Гагары кричали. Я уже различал в небе Венеру. Звездный свет, звездный свет, исполни мое желание… В тех снах все мои желания были связаны с Джоанной.

Загадав желание, я попытался спуститься вниз по проселку. Разумеется, попытался. Дом-то ведь мой, верно? Куда еще я мог пойти, как не в свой дом, когда с каждой минутой все темнело, а в не прекращающихся ни на секунду лесных шорохах чувствовалась порою угроза? Куда еще я мог пойти? Вокруг темно и одному страшно входить в темный дом (вдруг «Сара» обиделась, что ею так долго пренебрегали? Вдруг она из-за этого злится?), но ничего другого мне не оставалось. Если электричества нет, подумал я, зажгу керосиновую лампу, которую мы держали в кухонном буфете.

Только я не сумел спуститься вниз. Ноги отказывались идти по проселку. Словно мое тело знало о доме что-то такое, о чем понятия не имел мой мозг. Ветер усилился, от холода по коже побежали мурашки, я не мог понять, с чего это я так вспотел. Я бежал? Если бежал, то куда? От кого?
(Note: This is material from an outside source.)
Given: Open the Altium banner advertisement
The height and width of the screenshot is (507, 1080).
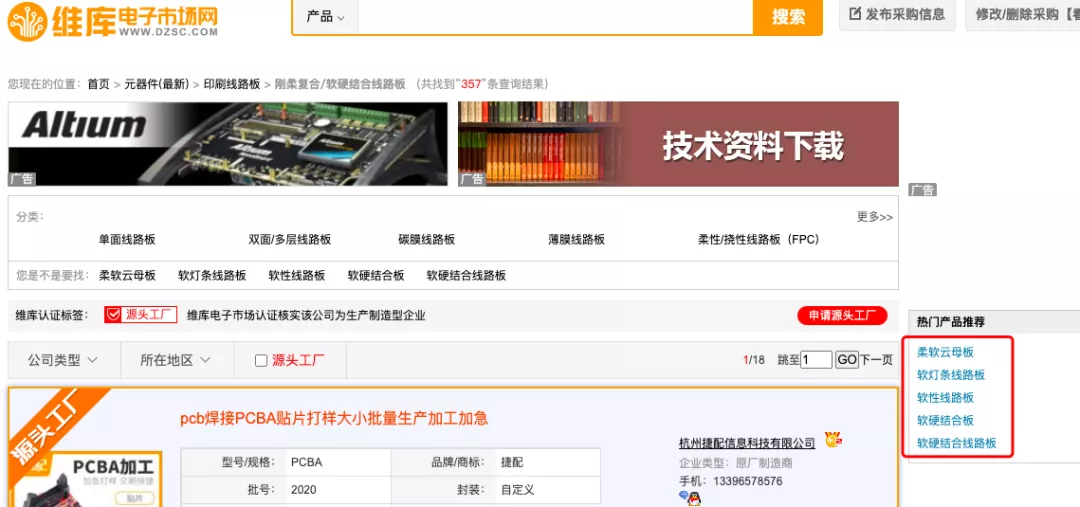Looking at the screenshot, I should coord(228,143).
От пота промокли волосы. Тяжелой массой легли на лоб, прилипли к нему. Я поднял руку, чтобы отбросить их, и обнаружил неглубокую царапину на тыльной стороне ладони, за костяшками пальцев. На этот раз на правой руке. Случалось, что царапина перекочевывала на левую руку. Я подумал: если это сон, то откуда такие подробности? С такой четкостью их обычно подмечает писатель… но, возможно, во сне все — писатели. Как узнать?

Теперь «Сара-Хохотушка» — темное пятно на чуть более светлом фоне озера, и я понимаю, что вниз мне идти совсем не хочется. Предчувствие беды наполняет меня, я без труда представляю себе все те опасности, которые могут подстерегать меня в доме. Бешеный енот, затаившийся в углу кухни. Летучие мыши в ванной — если их побеспокоить, они начнут с криками кружить над головой, задевая лицо крыльями. Даже одно из знаменитых Потусторонних Существ, плод фантазии Уильяма Денброу, может прятаться под крыльцом, наблюдая сквозь щели за моим приближением.
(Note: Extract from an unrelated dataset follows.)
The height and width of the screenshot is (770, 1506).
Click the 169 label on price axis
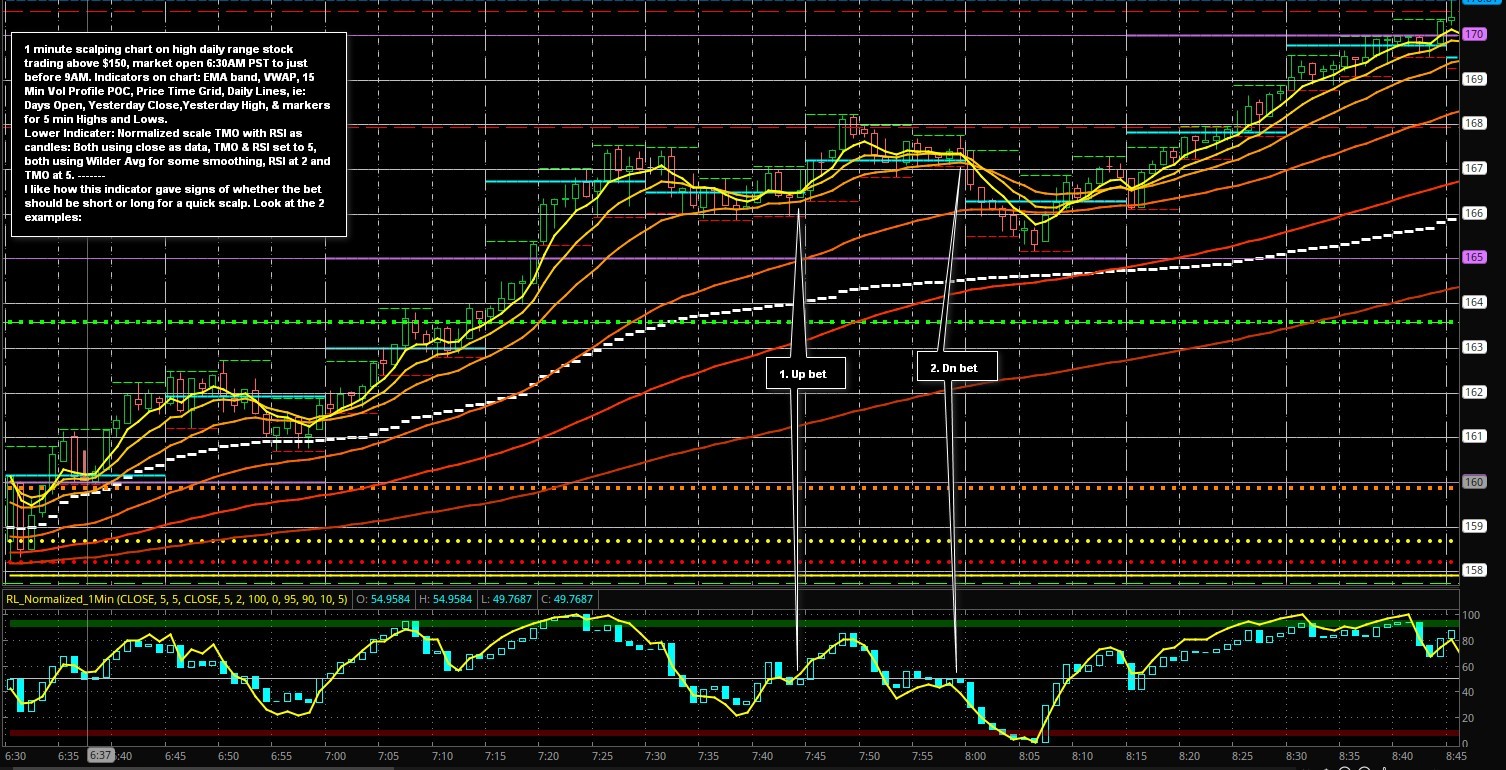(1473, 79)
— Что ж, но я не могу оставаться и здесь, — говорю я сам себе, но ноги по-прежнему не слушаются, и, похоже, нет у меня иного выхода, как оставаться здесь, на пересечении дороги и проселка. Хочу я этого или нет, нравится мне это или нет, но придется стоять столбом.

А из леса доносятся уже не шорохи мелких животных (они все залезли в норы и спят), но приближающиеся тяжелые шаги. Я хочу повернуться и посмотреть, кто идет ко мне, но не могу…

…и вот тут я обычно просыпался. Первым делом включал свет, чтобы убедить себя, что по возвращении в реальный мир мое тело стало более послушным. Иногда — нет, практически всегда. — проснувшись, я думал о Мэндерли.

Прошлой ночью мне снилось, что я вернулась в Мэндерли. В этом есть что-то нездоровое (думаю, что-то нездоровое есть и в повторяющемся сне, мое подсознание бьет и бьет в одну точку), но я не стану отрицать, что какая-то часть моего «я» наслаждалась летним покоем, который окружал меня во сне, и этой самой части нравилась грусть, которую я испытывал, просыпаясь. Экзотичности этого сна так недоставало мне в реальной жизни, особенно теперь, когда дорогу, на которой ранее резвилось мое воображение, наглухо заблокировали.

Насколько мне помнится, по-настоящему я испугался только один раз (но должен прямо сказать, воспоминаниям этим я не очень-то доверяю, потому что их вовсе не существовало). И случилось это, когда, проснувшись, произнес в темноте спальни: «Что-то у меня за спиной. Не подпускайте его ко мне. Что-то затаилось в лесу, не подпускайте его ко мне». Напугали меня не сами слова, а голос, которым я их произнес. То был голос человека, который вот-вот уступит охватывающей его панике, и звучал он совсем не как мой голос.